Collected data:
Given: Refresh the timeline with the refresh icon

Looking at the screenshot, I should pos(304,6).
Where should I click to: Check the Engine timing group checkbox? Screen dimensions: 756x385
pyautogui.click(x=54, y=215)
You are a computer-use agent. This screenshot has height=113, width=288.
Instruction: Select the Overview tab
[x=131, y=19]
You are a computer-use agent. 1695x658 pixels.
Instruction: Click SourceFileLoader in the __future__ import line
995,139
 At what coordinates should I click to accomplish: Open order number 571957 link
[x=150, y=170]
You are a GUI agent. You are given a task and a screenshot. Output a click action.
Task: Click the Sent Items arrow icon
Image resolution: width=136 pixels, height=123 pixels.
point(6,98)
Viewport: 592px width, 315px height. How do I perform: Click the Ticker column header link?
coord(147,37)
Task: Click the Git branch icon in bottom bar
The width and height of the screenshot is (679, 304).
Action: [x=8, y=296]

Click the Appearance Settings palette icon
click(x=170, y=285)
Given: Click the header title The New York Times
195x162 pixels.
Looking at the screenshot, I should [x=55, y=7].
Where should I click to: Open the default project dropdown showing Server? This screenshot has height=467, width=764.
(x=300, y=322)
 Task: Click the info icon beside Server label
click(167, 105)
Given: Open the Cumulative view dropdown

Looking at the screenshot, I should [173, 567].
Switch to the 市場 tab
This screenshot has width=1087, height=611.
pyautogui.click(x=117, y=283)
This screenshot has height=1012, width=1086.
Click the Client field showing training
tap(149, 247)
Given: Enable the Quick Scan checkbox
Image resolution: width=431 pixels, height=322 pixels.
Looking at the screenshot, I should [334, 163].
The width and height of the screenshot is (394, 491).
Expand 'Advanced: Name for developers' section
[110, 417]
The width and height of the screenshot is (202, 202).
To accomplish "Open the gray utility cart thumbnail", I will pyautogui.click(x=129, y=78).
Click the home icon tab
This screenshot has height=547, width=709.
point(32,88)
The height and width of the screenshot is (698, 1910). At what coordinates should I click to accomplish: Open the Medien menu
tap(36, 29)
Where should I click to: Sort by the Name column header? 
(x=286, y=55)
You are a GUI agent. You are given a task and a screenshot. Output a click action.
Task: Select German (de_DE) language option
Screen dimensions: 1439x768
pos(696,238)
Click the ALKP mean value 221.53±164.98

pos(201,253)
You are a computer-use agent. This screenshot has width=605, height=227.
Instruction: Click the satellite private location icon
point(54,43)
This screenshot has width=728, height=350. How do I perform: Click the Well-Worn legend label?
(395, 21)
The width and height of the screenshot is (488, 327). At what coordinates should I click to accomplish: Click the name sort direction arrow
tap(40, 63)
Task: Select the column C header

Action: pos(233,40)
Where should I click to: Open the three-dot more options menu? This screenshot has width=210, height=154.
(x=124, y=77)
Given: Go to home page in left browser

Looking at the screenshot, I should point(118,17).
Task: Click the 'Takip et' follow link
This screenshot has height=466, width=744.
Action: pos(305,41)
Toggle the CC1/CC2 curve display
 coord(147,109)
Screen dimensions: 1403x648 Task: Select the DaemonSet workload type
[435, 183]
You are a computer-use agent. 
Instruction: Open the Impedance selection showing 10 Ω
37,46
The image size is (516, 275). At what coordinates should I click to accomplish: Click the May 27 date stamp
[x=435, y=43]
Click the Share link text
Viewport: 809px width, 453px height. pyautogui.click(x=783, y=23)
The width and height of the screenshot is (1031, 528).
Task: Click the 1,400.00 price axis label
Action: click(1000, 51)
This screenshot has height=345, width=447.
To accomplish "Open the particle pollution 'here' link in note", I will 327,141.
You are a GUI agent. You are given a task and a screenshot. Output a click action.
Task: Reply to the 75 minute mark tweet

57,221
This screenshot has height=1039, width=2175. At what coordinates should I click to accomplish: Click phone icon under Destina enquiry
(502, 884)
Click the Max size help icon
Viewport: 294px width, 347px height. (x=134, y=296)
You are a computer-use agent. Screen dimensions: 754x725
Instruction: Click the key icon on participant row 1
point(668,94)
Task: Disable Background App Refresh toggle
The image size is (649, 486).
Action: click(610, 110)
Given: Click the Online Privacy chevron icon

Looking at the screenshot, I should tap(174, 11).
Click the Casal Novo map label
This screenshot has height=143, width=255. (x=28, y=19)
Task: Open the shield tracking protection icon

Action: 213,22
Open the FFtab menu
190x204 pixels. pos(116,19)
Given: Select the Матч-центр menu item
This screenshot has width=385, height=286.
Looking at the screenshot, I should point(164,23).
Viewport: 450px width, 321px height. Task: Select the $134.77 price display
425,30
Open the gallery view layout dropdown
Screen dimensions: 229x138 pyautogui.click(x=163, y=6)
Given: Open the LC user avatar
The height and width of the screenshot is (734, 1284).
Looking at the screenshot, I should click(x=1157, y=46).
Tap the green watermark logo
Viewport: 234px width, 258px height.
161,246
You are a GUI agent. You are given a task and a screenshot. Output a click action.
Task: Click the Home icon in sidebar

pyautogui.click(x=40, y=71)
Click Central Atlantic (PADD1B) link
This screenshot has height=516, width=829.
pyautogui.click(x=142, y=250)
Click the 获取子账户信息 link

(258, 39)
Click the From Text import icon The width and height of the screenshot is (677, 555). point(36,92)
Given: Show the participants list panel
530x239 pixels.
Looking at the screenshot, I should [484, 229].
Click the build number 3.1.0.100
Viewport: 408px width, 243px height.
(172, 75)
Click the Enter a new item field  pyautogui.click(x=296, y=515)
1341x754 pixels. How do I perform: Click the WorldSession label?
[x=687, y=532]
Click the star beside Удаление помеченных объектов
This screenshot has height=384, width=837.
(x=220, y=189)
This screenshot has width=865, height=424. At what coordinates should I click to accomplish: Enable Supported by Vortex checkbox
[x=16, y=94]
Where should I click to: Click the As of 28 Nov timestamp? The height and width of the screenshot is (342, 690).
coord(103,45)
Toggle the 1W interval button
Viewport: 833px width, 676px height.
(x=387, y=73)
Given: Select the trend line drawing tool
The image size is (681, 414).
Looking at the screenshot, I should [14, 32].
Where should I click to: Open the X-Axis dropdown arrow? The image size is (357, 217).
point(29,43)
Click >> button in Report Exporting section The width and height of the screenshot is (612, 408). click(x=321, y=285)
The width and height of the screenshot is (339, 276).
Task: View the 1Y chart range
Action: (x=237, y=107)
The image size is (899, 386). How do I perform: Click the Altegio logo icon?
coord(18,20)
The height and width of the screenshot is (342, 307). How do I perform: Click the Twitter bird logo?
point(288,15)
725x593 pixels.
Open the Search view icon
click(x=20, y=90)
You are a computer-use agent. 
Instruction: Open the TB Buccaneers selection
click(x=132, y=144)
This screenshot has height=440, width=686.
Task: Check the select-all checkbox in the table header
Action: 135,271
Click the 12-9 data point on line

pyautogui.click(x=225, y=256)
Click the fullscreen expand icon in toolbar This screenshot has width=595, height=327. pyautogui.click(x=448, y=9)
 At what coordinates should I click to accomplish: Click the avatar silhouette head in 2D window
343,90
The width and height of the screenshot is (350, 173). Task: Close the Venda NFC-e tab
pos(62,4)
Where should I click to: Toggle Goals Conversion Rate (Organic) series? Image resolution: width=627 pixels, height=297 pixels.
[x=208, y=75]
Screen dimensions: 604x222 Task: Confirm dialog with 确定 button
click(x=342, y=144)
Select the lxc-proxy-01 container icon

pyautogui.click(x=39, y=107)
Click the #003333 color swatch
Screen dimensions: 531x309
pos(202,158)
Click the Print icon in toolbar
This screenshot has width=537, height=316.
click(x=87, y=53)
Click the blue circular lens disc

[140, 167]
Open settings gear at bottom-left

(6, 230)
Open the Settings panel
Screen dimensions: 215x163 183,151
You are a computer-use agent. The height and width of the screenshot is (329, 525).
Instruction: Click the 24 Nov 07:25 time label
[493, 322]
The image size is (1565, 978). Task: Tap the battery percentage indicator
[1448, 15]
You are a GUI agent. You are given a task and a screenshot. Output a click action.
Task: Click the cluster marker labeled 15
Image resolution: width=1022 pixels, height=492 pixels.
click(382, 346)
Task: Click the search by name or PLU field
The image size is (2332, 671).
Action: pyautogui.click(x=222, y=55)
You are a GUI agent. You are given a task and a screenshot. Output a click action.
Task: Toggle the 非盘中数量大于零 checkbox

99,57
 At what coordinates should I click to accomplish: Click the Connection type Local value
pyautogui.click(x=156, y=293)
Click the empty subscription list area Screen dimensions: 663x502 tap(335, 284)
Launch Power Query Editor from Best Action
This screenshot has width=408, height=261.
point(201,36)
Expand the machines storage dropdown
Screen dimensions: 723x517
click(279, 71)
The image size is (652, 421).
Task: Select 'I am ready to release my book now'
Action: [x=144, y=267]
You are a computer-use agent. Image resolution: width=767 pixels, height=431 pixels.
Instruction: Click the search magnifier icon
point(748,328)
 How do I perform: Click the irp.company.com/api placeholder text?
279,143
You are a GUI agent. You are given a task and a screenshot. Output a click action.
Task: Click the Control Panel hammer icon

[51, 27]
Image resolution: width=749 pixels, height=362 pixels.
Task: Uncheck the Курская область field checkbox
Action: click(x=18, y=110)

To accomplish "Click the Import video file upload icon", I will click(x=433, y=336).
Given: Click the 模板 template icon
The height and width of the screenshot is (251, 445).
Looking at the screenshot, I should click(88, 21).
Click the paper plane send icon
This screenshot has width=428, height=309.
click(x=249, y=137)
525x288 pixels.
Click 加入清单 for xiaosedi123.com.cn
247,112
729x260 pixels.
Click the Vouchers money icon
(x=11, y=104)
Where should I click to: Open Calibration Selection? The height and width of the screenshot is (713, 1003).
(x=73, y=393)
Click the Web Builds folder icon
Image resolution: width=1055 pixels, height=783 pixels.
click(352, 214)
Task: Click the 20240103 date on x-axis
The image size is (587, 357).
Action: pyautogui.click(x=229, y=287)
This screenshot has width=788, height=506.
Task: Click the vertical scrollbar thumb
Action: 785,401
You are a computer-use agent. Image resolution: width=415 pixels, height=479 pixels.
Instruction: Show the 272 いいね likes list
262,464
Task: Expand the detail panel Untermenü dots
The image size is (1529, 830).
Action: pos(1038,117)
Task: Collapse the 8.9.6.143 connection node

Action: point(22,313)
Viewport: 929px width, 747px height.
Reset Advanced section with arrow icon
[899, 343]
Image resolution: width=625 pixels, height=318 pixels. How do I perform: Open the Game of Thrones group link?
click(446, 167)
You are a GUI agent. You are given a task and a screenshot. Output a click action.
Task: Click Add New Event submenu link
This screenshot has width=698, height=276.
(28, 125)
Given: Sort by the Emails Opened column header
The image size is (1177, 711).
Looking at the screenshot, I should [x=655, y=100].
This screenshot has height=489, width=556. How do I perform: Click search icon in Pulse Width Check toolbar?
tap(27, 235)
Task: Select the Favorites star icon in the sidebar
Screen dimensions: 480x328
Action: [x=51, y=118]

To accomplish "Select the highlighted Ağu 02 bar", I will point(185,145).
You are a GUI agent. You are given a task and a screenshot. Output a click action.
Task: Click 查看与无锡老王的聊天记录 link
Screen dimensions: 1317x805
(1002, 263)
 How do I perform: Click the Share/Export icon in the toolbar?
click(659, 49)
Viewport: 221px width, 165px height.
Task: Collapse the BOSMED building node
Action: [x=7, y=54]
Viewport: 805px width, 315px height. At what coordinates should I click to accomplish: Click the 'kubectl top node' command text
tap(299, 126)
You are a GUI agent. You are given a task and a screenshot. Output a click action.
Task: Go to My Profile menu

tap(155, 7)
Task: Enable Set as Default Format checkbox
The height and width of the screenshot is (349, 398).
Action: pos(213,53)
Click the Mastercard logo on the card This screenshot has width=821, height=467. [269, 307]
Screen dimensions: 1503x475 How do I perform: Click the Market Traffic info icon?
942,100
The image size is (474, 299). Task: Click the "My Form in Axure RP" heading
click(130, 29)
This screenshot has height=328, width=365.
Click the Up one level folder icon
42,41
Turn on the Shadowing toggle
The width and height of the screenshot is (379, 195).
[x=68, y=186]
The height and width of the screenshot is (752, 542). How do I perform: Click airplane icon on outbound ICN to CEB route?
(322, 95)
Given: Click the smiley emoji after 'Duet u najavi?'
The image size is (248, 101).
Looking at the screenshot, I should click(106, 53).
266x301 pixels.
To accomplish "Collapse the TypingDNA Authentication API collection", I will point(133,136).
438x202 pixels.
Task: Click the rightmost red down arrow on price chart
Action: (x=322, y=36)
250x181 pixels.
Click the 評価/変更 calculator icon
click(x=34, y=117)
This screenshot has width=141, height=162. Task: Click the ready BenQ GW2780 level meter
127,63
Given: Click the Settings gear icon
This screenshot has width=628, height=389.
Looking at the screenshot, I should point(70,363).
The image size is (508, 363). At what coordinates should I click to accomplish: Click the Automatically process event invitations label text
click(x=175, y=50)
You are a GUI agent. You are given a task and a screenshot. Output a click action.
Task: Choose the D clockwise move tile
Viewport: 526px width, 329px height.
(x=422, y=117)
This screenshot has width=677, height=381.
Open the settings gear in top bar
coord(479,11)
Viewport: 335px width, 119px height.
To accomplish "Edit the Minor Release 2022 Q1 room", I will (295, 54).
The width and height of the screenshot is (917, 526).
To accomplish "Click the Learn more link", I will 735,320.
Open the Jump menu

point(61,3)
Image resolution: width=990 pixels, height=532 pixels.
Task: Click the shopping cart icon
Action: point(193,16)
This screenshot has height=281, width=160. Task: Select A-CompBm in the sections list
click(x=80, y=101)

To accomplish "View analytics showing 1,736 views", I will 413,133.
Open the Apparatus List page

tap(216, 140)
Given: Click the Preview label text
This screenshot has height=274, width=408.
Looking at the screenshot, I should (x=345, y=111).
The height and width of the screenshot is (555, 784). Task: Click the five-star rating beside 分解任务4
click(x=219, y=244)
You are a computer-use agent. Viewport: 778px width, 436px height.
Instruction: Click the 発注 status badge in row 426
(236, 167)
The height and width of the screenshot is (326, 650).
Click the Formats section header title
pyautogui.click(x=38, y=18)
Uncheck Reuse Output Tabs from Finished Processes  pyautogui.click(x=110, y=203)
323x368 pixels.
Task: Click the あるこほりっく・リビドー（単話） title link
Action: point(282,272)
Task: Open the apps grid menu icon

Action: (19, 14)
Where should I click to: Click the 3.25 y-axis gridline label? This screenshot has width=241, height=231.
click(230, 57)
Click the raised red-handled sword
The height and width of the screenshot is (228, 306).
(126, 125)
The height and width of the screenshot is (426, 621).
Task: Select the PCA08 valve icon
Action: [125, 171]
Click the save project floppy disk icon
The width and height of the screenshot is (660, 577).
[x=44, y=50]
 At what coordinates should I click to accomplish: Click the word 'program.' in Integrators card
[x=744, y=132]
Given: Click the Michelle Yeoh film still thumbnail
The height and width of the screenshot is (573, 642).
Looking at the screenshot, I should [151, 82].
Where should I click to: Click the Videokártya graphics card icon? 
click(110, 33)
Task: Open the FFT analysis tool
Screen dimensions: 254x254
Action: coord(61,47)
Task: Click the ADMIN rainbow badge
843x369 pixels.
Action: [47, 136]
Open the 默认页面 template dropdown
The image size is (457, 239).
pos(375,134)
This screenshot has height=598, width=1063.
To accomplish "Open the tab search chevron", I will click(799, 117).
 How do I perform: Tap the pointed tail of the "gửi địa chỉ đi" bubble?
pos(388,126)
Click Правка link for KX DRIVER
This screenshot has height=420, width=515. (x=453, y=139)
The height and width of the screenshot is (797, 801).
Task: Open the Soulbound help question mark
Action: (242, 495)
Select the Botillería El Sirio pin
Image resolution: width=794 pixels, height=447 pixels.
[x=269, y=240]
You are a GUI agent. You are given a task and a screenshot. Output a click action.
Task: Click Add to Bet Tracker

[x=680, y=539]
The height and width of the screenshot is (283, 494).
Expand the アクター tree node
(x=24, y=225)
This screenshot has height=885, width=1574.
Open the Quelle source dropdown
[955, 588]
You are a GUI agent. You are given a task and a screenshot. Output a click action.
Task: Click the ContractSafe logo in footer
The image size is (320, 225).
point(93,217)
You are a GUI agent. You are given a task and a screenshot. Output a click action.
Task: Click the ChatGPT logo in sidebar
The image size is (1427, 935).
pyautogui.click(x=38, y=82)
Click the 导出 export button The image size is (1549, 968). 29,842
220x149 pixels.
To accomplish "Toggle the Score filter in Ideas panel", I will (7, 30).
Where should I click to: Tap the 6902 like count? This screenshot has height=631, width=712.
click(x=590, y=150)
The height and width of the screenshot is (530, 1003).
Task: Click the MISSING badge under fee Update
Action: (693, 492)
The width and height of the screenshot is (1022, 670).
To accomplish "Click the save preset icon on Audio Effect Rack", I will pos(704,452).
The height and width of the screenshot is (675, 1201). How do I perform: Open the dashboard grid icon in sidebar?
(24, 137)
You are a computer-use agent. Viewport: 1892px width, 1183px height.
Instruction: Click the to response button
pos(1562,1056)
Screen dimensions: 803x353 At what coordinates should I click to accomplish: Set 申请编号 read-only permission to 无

- **Task statement**:
Once a line of the records is found to contain "template", copy it out.

- **Answer to this task**:
Given: Click the 模板 template icon
Open the 默认页面 template dropdown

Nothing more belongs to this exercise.